→ Extrait choisi:

• • • •

Barry Egan est présenté dès le début du film comme un être totalement inadapté à la vie. Entouré de sept soeurs qui ne cessent de le harceler et de le rabaisser sans se rendre compte des dégâts occasionnés, il a développé une timidité maladive qui l’empêche de rencontrer l’âme sœur. Il se révèle également victime de comportements violents et compulsifs qu’il ne peut maîtriser. Solitaire, il va jusqu’à avoir recours à un service de téléphone rose pour prendre contact avec une femme. C’est un personnage totalement imprévisible à l’image du film. Barry Egan est interprété d’une manière magistrale par Adam Sandler, qui trouve enfin ici un rôle à la mesure de son talent. Le comédien, plutôt habitué à jouer dans des comédies insipides, donne une véritable complexité à son personnage. Ses déplacements incessants, sa façon de ne jamais regarder dans les yeux ses interlocuteurs ou son phrasé heurté et maladroit : tout son corps concourt à exprimer son mal-être. Déclarant lui-même ne pas s’aimer, Barry Egan refuse de se confier aux autres préférant mentir ou éviter d’aborder certains aspects de sa personnalité. Le personnage n’est pas aidé dans le film puisque le scénario de Punch-drunk love passe son temps à le mettre dans l’embarras depuis le premier repas familial pour l’anniversaire de sa sœur au restaurant où il invite Lena en passant par les démonstrations ratées à son bureau.

Les caractères de chacun des personnages sont parfaitement relayés par l’inventivié de la mise en scène de Paul Thomas Anderson. Les mouvements de caméras sont très nombreux et variés. Le cinéaste alterne de longs plans séquences et des scènes plus découpées comme celle en voiture centrée uniquement sur les visages des deux principaux protagonistes. D’un point de vue plus général, ces déplacements incessants révèlent un espace encore à maîtriser pour les personnages. Déboussolés, ils arpentent les lieux où ils se trouvent aussi bien en longueur qu’en profondeur à la recherche de l’emplacement idéal. Les personnages chutent et reviennent sur leurs pas à plusieurs reprises. C’est ainsi le cas de Lena quand elle décide d’inviter Barry à dîner ou de ce dernier à la recherche de la porte de la jeune femme pour l’embrasser. D’autres mouvements d’appareils en apparence plus gratuits ainsi que de rapides changements de cadre créent un certain malaise chez le spectateur qui n’est pas sans rappeler celui des personnages. Le travail sur le son va dans le même sens. Il joue ici un rôle primordial dictant la tonalité de chacune des scènes. Paul Thomas Anderson et son équipe ont ainsi opté pour une alternance de tension créée par une surcharge sonore de percussions et de romantisme porté par des mélodies inspirées des comédies musicales des années 1940.

• • • •

→ Relevé de données:
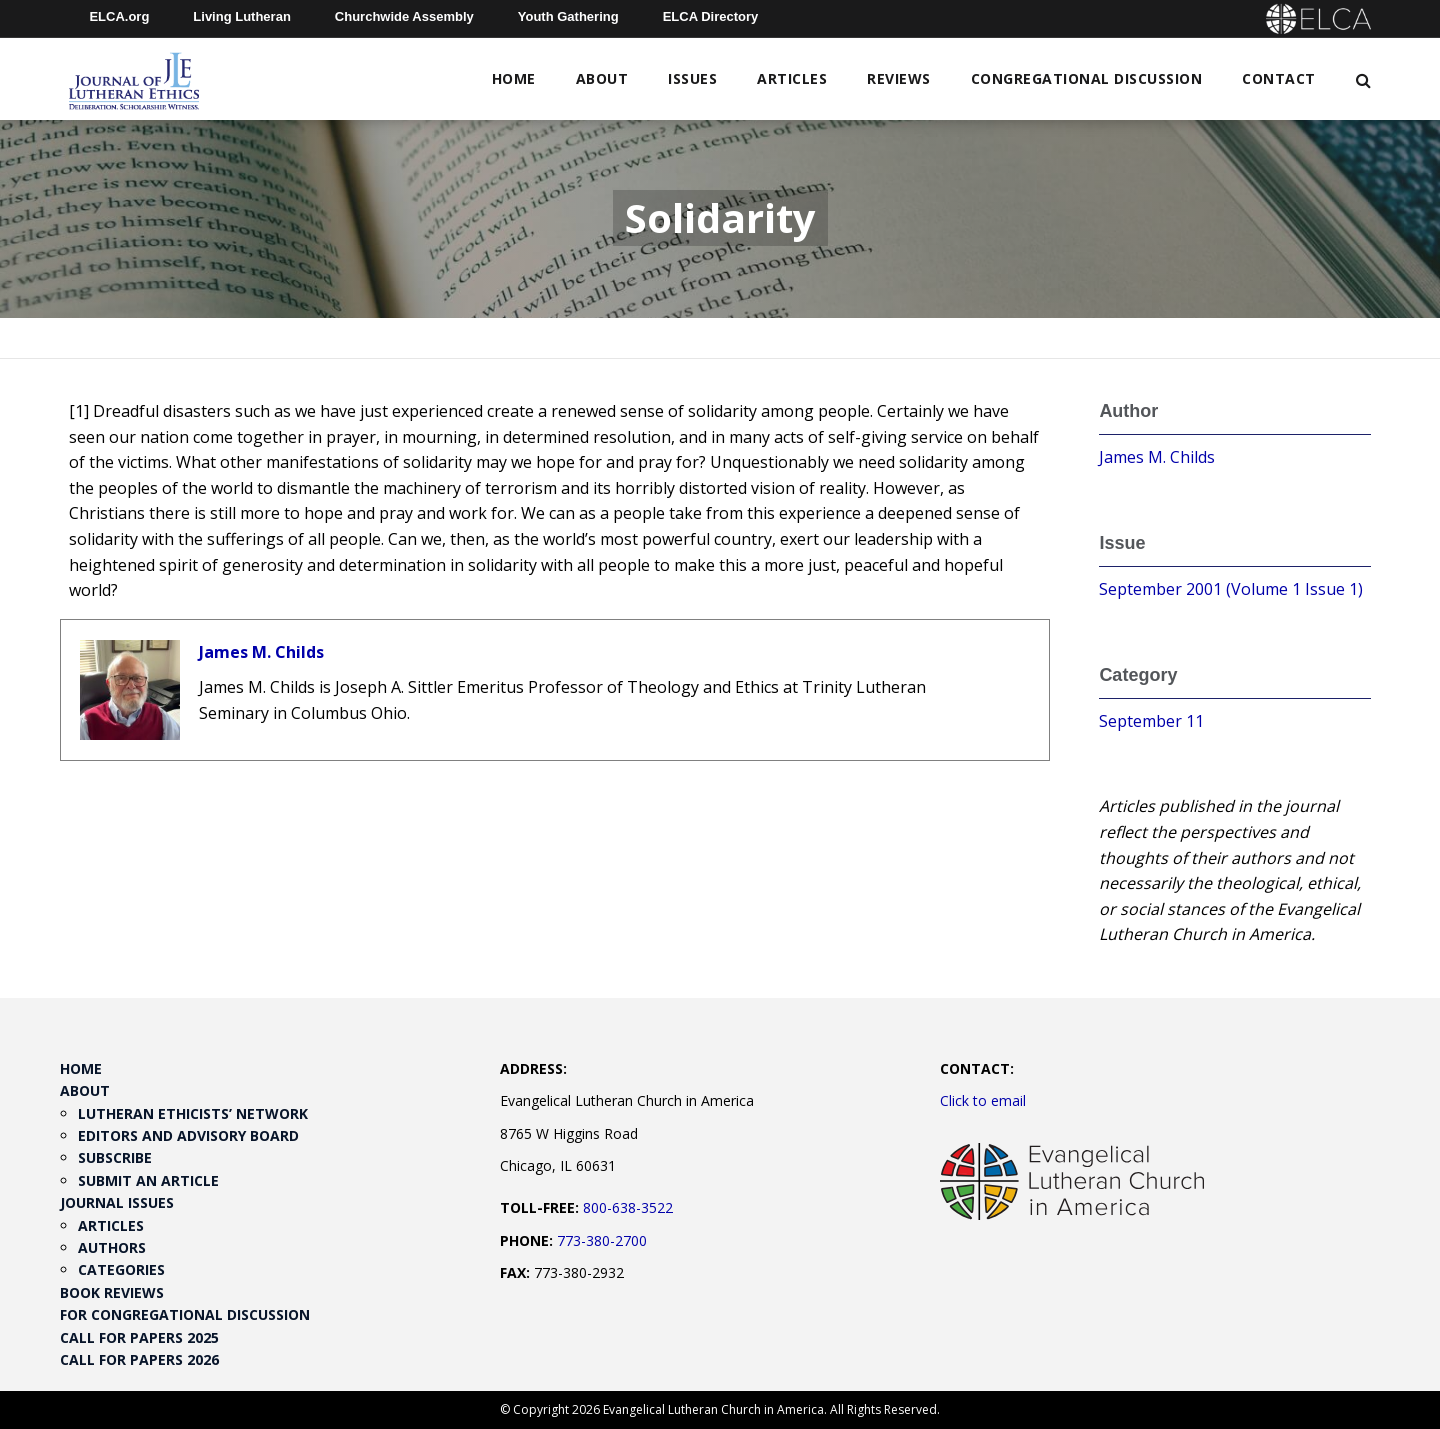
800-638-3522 (628, 1207)
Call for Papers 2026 (139, 1359)
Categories (121, 1269)
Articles (792, 78)
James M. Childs (261, 652)
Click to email (983, 1100)
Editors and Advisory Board (188, 1135)
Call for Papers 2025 (139, 1337)
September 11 (1151, 721)
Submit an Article (148, 1180)
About (602, 78)
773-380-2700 (602, 1240)
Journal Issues (117, 1202)
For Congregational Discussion (185, 1314)
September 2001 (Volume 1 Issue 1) (1231, 589)
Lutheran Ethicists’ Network (193, 1113)
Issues (692, 78)
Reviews (899, 78)
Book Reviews (112, 1292)
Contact (1279, 78)
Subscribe (115, 1157)
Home (514, 78)
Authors (112, 1247)
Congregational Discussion (1087, 78)
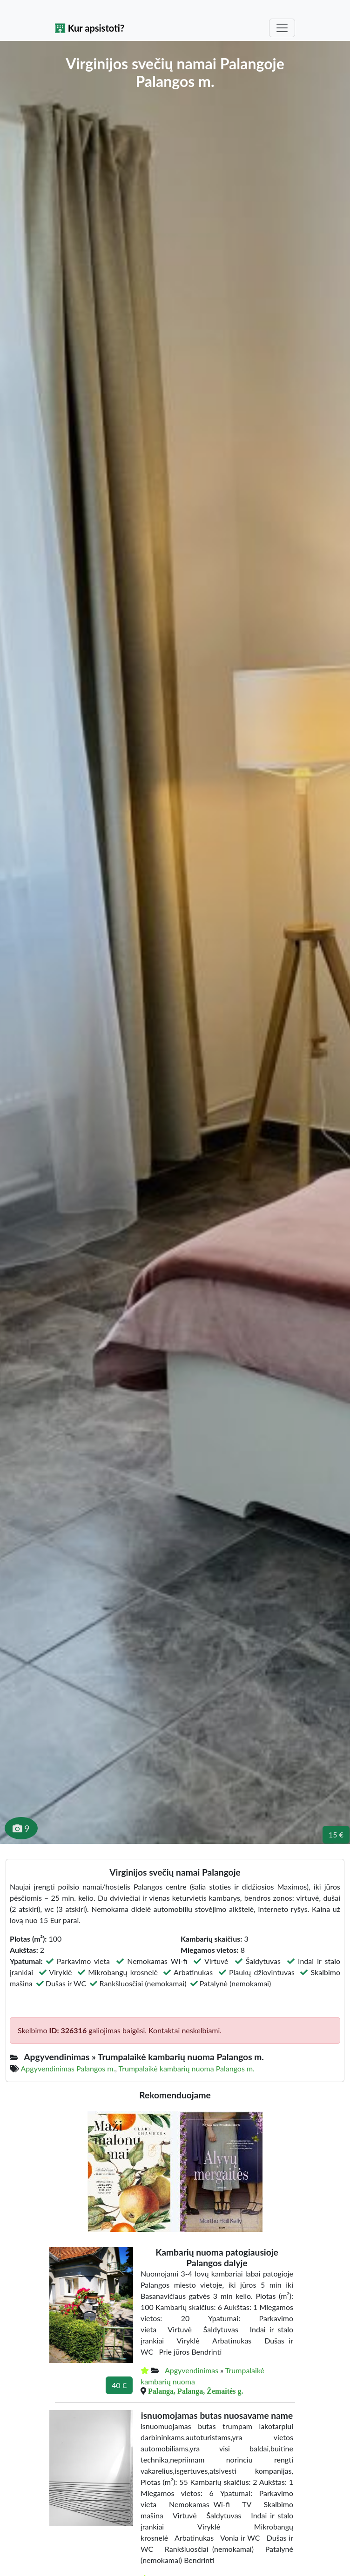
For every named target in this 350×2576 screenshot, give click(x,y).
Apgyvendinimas (191, 2370)
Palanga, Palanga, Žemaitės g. (195, 2391)
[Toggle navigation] (282, 28)
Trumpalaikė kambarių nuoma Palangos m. (186, 2068)
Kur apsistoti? (89, 27)
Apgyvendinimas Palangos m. (68, 2068)
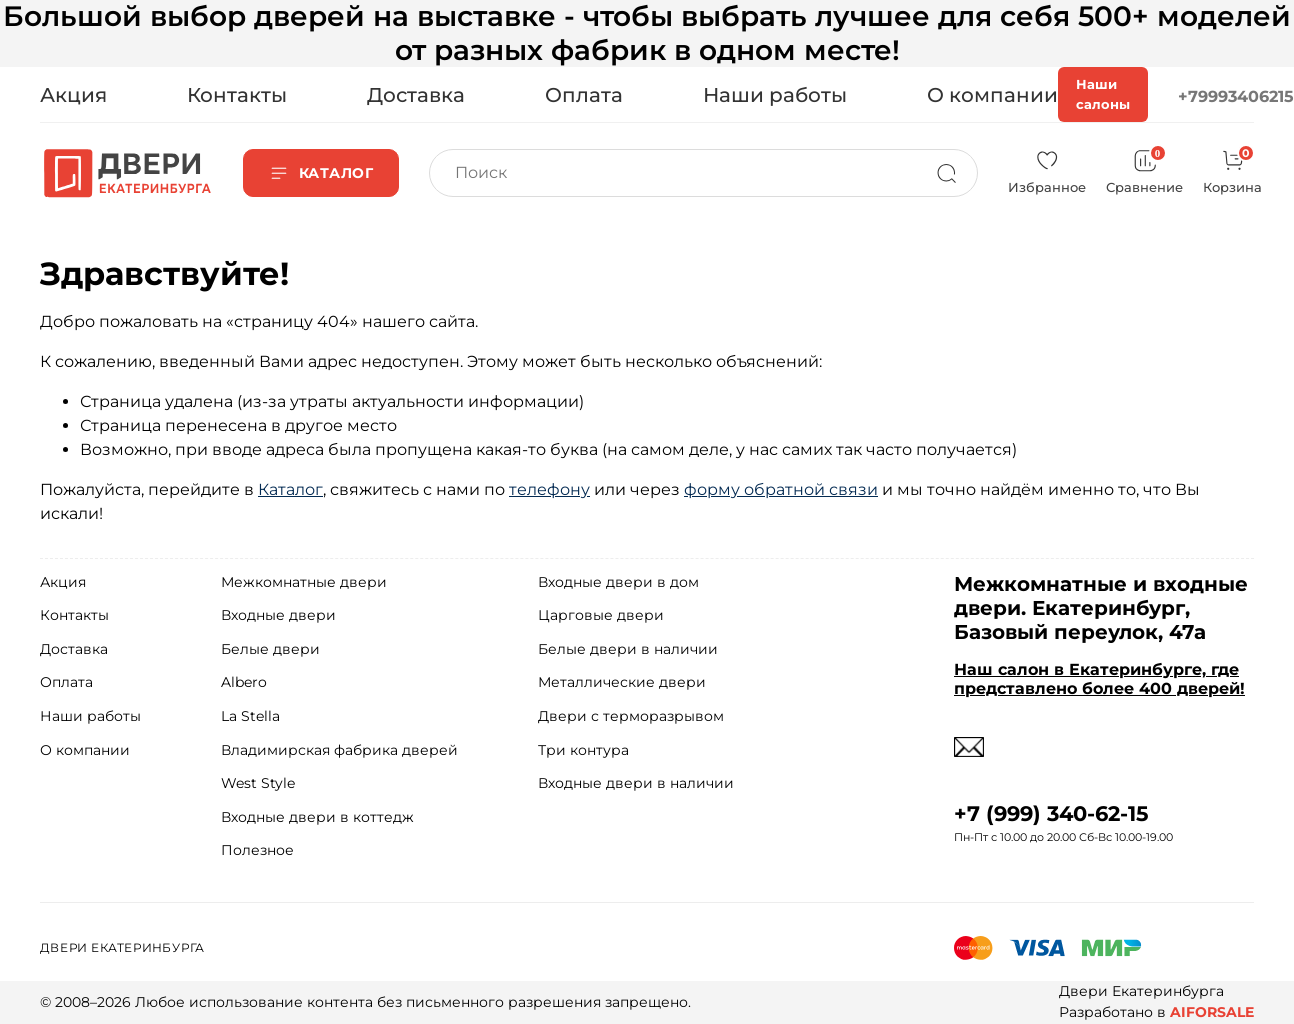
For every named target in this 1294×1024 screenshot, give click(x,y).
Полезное (257, 850)
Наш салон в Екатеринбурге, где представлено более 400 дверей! (1099, 679)
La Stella (250, 716)
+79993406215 (1236, 96)
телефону (549, 489)
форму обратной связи (781, 489)
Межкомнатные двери (304, 582)
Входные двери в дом (618, 582)
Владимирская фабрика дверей (339, 750)
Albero (244, 682)
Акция (73, 95)
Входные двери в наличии (636, 783)
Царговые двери (601, 615)
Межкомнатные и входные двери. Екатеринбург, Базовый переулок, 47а (1101, 608)
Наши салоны (1103, 94)
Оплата (584, 95)
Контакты (237, 95)
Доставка (416, 95)
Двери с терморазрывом (631, 716)
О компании (992, 95)
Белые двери (270, 649)
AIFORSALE (1212, 1012)
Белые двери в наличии (628, 649)
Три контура (583, 750)
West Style (258, 783)
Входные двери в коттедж (317, 817)
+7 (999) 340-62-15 (1051, 813)
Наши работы (775, 95)
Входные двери (278, 615)
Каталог (290, 489)
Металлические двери (622, 682)
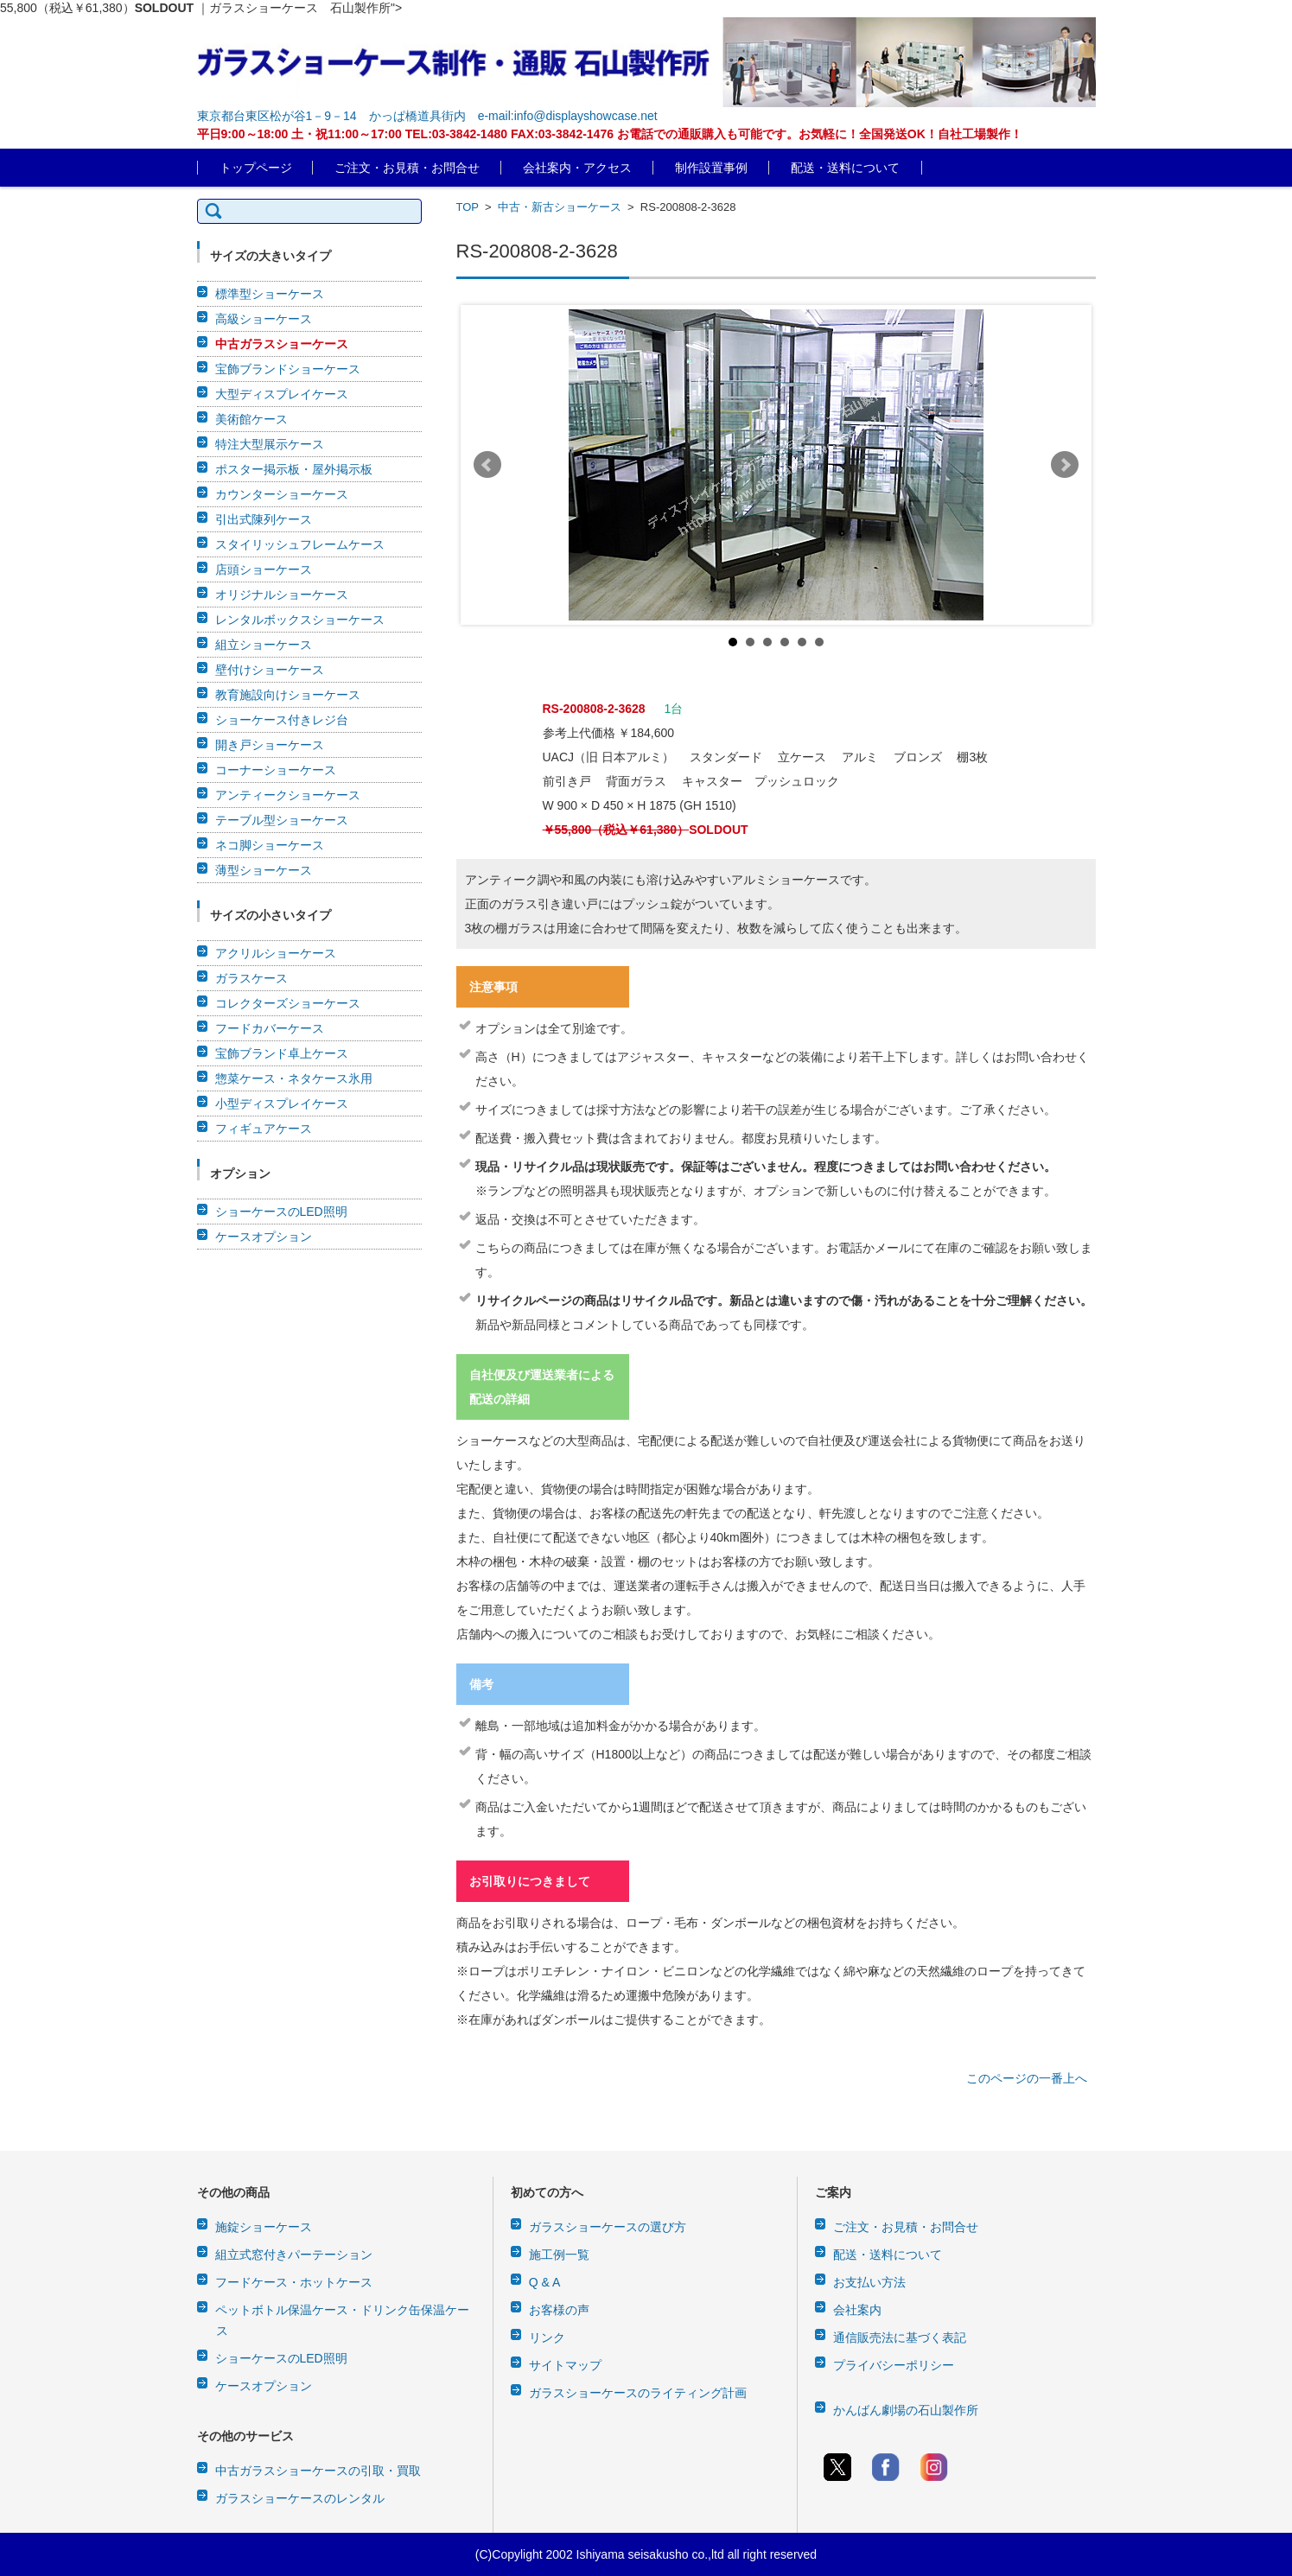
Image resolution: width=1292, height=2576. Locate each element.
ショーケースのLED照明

• • • •

→ Consigne: Poursuivez l'analyse du film Punch-drunk love à partir de sa dernière phrase. La liste n'intervient d'aucune manière dans ce travail.

→ Exercice corrigé:
Ce travail sur le son n’est pas sans rappeler celui d’un Jacques Tati. Paul thomas Anderson reconnaît lui-même que le cinéaste français est une des principales sources d’inspiration de Punch-drunk love On retrouve aussi son influence dans l’étrangeté du travail qu’effectue Barry. Celui-ci n’est jamais explicité et le peu qu’on en voit ne permet de s’en faire qu’une idée très vague. C’est un des autres lieux d’oppression de Barry. Le personnage est emporté par la cadence infernale du travail, des appels. Il n’a pas une minute à lui ou du moins ne cherche pas à prendre le temps. Le lieu en lui-même est des plus étranges, un simple hangar à proximité d’un garage automobile. Plus mystérieux encore, du moins pour les protagonistes du film, Barry Egan s’efforce d’y venir habillé d’un costume bleu ce qui lui vaut de nombreuses remarques. Le personnage ne le quittera pas de tout le film.

Ce costume bleu est le premier objet qui le relie à Léna. Souvent elle aussi habillée en couleur, les deux protagonistes tranchent visuellement sur leur environnement aux tons neutres et ternes. Son apparition dans le film se fait à la lumière du jour en total contraste avec les lieux clos où Barry aime à s’enfermer pour se sentir en sécurité jusqu’à son bureau fermé dans le hangar. Contrairement aux conventions de la comédie romantique traditionnelle, l’entrée en scène de Lena est des plus anodines. Elle vient déposer sa voiture au garage à côté duquel travaille Barry puis disparaît pendant un long moment. C’est sa détermination à vouloir rencontrer le personnage interprété par Adam Sandler sur lequel elle a craqué par le biais d’une photo qui donne vie à leur relation. Lena parvient à l’inviter à dîner après de nombreuses tergiversations. Les deux protagonistes ont pourtant une même difficulté à communiquer, une même timidité maladive. Que ce soit la photo pour Lena ou le téléphone rose pour Barry, leurs relations sont fantasmées avant d’être réelles. Leur liaison d’abord très maladroite s’épanouit dans deux longues scènes romantiques où les deux personnages marchent côté à côte en silence et finissent par se prendre la main. N’exprimant que difficilement leurs désirs, le téléphone sert un temps d’intermédiaire.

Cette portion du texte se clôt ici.